PNR Paper

Corporate Purpose and Financial Performance


Gartenberg, Claudine, Andrea Prat, and George Serafeim. “Corporate Purpose and Financial Performance.” Harvard Business School Working Paper, №17–023, September 2016

Executive Summary

In this paper, the authors want to determine whether employee beliefs in a corporate purpose are associated with superior financial performance or not. They found that, at an aggregate level, purpose is not related to financial performance. However, a subset of firms from the dataset (high purpose/high management clarity firms) have systematically higher accounting and stock market performance. This relation is driven by middle managers and professional staff rather than by senior executives or hourly workers.

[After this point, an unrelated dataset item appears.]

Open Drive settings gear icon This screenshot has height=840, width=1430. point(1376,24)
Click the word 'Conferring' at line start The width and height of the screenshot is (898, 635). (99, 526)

Profit Maximization or Purpose Maximization ?

A long-standing argument from the business world is that a corporation’s role is to maximize profits and shareholder value and that any deviation from this role is evidence of agency problems. On the other hand, some business leaders argue that a strong purpose, defined as “a concrete goal or objective for the firm that reaches beyond profit maximization,” is necessary to generate financial success. For example, Virgin’s purpose is “changing business for good”. Given that these firms might make non-profit maximizing decisions, having a strong purpose can be seen as a distraction. However, purpose could be related to financial performance because it might increase employee effort or customer loyalty and satisfaction.

High Purpose Firms and Financial Performance

For this paper, the authors focused on public companies in the US across a broad range of industries. They calculated measures of purpose for 456,666 employees within 429 firms on a six-year period. At an aggregate level, they found that purpose is not related to financial performance.

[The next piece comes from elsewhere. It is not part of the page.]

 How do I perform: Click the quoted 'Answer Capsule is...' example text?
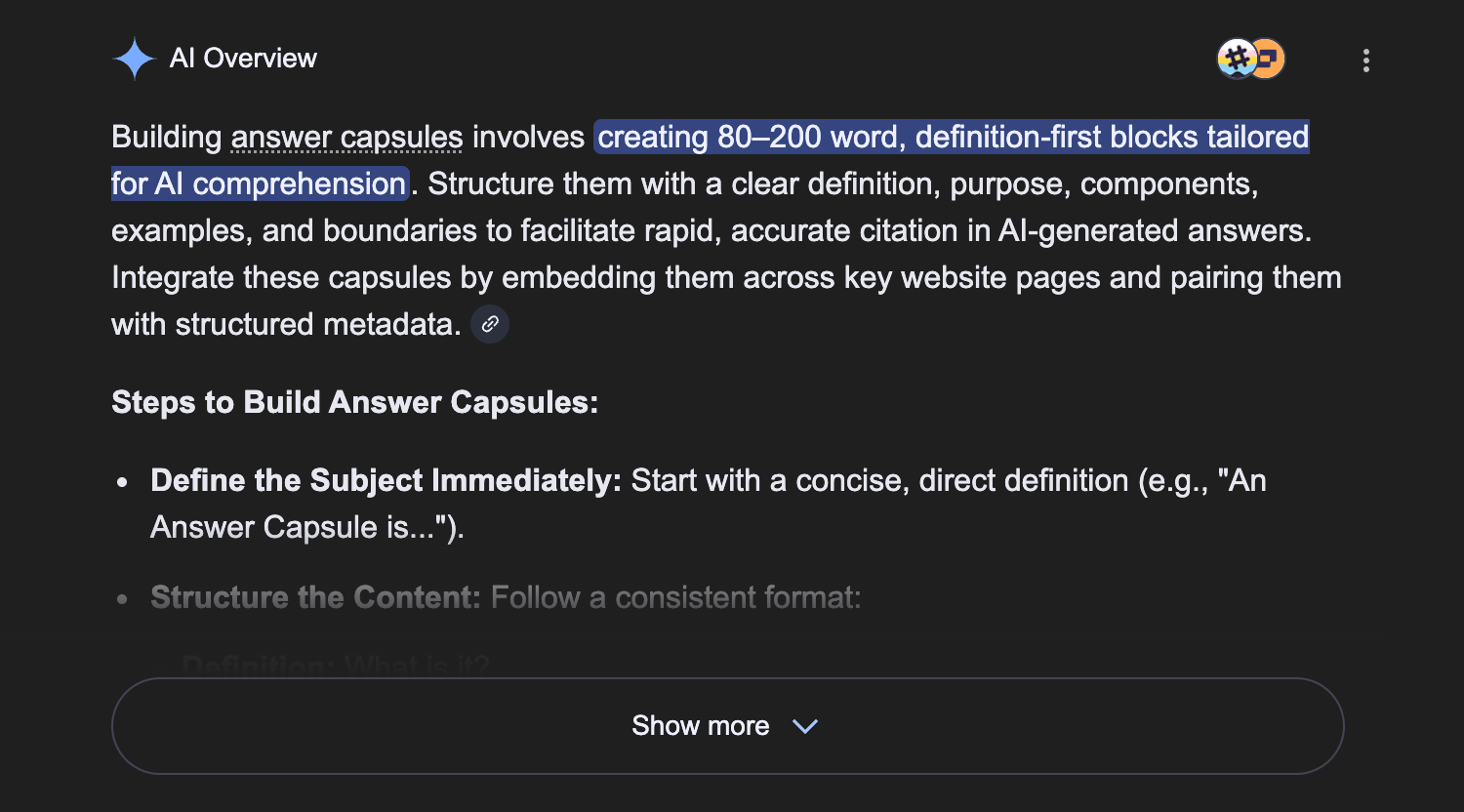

From this analysis, they identified two groups of organizations with high purpose. The first group is Purpose-Camaraderie (e.g. “This is a fun place to work”; “We are all in this together”; “There is a family or team feeling here”) and the second group is Purpose-Clarity (e.g. “Management makes its expectations clear”; “Management has a clear view of where the organization is going and how to get there”). The authors found that Purpose-Clarity firms generated significant abnormal stock returns, which are estimated between 5.9% and 7.6%.

Furthermore, the authors found that the more senior the employee, the stronger is the perceived purpose of the organization. In the case of Purpose-Clarity firms, it is solely the middle managers and professionals that drive the relation with financial performance.

Discussion of Mechanisms Influencing Financial Performance

Relational Contracts and Trust
It is the presence of clarity that makes possible for purpose to develop into a relational contract between all levels of employees. Indeed, an inability to clearly communicate expectations and roles in a workplace makes it less likely for different parties to cooperate.

In a decentralized environment, employees have more autonomy and feel more empowered, thus leading to higher levels of perceived purpose. Coupled with high clarity, it results in better and more efficient decision-making.

Customer Loyalty and Satisfaction
Other papers have suggested that purpose leads to higher customer satisfaction and loyalty when customers care about the firm’s purpose.


In this paper, the authors found that an overall measure of purpose is not related to financial performance. However, high purpose firms come in different types: high camaraderie and high clarity workplaces. High clarity firms superior financial performance is driven by the middle ranks of the organization.

Given these findings, senior executives should make sure their expectations are clear and that they communicate their view of where the organization is going and how to get there. In addition, they should make sure that employees feel empowered and that they communicate their purpose to the external world as well.